WARTABANJAR.COM, TANJUNG– Tugu prasasti profil Bupati Tabalong yang berada di kawasan Taman Giat Tanjung hingga kini belum diperbarui, meski masa jabatan Bupati periode sebelumnya telah berakhir.
Kondisi ini memantik sorotan publik karena salah satu prasasti masih mencantumkan nama mantan bupati dengan keterangan “sekarang”, padahal yang bersangkutan sudah tidak lagi menjabat.
Deretan tugu prasasti tersebut menampilkan profil para kepala daerah yang pernah memimpin Kabupaten Tabalong, yakni Usman Dundrung (1965–1972), Badaruddin Kasim (1972–1979), HM Ismail Abdullah (1979–1984), Dandung Suchrowardi (1984–1994), H. Obar Soebari (1994–1999), Noor Aidi (1999–2004), Rachman Ramsyi (2004–2014), hingga Anang Syakhfiani (2014–sekarang).
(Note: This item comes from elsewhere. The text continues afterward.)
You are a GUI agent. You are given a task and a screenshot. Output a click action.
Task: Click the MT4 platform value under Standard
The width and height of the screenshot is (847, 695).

Padahal, masa jabatan Anang Syakhfiani telah berakhir pada 2024, namun pada tugu prasasti terakhir, keterangan “2014–sekarang” masih tertera, sehingga dinilai tidak lagi relevan dengan kondisi terkini.
Kondisi tersebut mendapat respons langsung dari Wakil Bupati Tabalong, Habib Muhammad Taufani Alkaf saat melintas di kawasan Taman Giat Tanjung.
Saat dimintai tanggapan oleh wartabanjar.com, Habib Taufani menginstruksikan agar prasasti segera diperbarui.
“Segera diganti,” tegas Wabup, Jumat (13/2/2026).